With Daylight Savings Time starting on Sunday, March 10, most Americans will “spring forward” and change their clocks to one hour later. While it’s easy to see the benefits to longer days and more time in the daylight, few drivers stop to ponder the added dangers.
The short-term dangers in the first few days after the time change involve an increase in drowsy driving caused by a reduction in sleep. The long-term dangers involve the sun shining directly into drivers’ eyes, leaving many motorists driving with a glare caused by the sun. Driving into the sun just after sunrise and just before sunset can make it much harder to see ahead.
So how can your fleet drivers protect themselves? AAA offers these tips for motorists who find themselves driving into the sun’s glare:
- Invest in polarized sunglasses. They can help reduce glare.
- Utilize your sun visor. It can help to block out the sun.

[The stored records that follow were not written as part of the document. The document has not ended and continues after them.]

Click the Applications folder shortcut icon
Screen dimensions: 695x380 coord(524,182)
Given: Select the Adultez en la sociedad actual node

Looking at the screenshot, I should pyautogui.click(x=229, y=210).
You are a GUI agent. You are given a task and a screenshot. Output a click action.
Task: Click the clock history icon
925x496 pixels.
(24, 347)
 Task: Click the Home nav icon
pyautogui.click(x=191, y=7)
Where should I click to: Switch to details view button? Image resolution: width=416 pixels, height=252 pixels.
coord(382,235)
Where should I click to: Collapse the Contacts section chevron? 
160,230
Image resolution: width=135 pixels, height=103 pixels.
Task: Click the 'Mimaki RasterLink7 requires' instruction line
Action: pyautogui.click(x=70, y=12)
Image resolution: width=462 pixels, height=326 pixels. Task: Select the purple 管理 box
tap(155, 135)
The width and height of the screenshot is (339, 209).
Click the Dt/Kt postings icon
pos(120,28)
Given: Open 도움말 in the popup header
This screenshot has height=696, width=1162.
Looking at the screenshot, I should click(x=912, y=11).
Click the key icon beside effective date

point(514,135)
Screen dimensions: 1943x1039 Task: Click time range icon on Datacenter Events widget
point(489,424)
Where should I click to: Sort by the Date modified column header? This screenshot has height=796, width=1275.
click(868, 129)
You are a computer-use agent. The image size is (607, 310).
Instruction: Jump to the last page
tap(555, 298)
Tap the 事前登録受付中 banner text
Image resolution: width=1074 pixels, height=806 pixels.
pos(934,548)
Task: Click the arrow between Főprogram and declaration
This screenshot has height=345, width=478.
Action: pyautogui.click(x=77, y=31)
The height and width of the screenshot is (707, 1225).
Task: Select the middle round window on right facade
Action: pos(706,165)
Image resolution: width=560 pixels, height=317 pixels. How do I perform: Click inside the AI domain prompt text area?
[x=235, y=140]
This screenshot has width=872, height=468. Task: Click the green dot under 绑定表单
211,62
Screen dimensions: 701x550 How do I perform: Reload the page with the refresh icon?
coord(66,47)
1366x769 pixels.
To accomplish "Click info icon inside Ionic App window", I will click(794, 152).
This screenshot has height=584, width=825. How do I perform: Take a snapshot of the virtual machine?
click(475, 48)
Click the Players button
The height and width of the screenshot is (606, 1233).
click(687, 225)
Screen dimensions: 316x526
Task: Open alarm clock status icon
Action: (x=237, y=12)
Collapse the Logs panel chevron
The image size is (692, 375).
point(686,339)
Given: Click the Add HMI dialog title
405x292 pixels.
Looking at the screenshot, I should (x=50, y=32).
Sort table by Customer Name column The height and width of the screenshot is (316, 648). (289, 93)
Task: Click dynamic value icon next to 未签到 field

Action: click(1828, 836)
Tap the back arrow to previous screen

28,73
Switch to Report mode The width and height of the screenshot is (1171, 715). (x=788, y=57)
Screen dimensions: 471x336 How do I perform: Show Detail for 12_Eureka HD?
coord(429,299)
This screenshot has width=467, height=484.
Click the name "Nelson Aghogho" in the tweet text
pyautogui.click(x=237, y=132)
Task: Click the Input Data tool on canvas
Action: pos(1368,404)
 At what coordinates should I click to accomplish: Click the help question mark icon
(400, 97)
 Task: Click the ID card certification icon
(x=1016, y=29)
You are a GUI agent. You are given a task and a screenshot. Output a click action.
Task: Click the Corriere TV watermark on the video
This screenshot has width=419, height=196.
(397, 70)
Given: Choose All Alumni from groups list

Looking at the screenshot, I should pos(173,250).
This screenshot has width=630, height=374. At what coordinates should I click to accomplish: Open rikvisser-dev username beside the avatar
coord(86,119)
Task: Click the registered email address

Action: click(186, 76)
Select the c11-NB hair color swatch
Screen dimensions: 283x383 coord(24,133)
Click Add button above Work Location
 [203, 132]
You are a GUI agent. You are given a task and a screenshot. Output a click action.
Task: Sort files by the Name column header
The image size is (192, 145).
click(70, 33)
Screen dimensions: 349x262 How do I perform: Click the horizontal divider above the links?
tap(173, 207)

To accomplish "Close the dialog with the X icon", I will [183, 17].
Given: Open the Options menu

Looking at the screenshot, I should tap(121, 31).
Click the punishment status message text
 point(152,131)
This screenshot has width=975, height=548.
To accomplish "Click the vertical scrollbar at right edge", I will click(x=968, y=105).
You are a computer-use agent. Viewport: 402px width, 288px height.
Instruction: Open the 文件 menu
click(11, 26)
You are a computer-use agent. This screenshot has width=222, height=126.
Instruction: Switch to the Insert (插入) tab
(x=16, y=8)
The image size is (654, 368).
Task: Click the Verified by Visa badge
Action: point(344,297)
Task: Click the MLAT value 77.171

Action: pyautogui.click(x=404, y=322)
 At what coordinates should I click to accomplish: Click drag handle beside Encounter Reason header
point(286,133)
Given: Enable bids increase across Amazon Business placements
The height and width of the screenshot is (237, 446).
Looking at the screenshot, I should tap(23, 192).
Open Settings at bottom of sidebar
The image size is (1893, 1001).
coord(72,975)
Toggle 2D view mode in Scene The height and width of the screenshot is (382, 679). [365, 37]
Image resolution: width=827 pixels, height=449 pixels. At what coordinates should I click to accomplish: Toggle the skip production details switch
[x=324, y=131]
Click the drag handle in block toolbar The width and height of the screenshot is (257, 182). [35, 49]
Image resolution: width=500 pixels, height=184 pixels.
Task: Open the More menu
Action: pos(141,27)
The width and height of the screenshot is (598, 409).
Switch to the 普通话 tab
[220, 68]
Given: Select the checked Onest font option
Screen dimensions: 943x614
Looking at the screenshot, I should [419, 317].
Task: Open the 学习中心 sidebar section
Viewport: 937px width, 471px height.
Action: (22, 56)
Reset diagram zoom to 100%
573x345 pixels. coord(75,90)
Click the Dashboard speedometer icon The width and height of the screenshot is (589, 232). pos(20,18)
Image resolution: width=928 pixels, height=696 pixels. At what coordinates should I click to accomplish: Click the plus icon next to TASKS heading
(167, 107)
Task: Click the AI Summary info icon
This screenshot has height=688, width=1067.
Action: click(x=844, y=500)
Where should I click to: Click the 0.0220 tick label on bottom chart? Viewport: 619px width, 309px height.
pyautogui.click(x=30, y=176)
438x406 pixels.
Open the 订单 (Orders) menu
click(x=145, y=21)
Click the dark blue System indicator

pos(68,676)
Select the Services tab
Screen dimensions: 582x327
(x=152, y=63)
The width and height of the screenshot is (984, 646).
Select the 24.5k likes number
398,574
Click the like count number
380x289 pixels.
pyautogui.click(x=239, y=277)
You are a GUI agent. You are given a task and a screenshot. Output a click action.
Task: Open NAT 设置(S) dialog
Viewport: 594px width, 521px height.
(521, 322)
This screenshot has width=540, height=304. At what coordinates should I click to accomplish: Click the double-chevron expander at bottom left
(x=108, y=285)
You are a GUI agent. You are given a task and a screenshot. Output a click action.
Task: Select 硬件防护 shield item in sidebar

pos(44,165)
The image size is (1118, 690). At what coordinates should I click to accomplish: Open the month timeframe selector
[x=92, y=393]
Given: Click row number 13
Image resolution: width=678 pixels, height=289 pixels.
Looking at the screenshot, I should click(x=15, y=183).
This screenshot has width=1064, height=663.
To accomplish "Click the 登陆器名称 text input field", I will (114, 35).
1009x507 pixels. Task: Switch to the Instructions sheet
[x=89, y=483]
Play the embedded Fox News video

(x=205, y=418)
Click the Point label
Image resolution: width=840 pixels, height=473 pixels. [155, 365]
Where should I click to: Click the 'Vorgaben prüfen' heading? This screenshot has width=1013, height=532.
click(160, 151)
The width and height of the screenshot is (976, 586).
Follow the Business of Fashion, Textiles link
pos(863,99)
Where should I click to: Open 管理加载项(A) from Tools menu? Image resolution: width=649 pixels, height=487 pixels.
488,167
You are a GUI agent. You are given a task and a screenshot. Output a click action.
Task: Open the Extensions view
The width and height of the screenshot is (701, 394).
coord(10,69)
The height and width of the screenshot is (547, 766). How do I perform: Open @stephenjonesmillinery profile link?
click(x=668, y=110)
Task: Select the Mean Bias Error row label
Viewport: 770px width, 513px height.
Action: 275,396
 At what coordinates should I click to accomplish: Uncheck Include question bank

- Leave more following room. When the sun is in your eyes, you can struggle to see what the car ahead is doing. This is one more time when it pays to leave more room between you and the next vehicle.
- Drive with your headlights on to increase your visibility to other drivers.
- Keep your windshield clean, inside and out.
- Check your windshield for pitting and cracks.
- Avoid storing papers or other items on the dashboard.
- If you are having a difficult time seeing the road, use lane markings to help guide you.
Rarely will visibility be absolutely perfect while driving. But awareness of potential problems can help your drivers make the proper adjustments to minimize risks.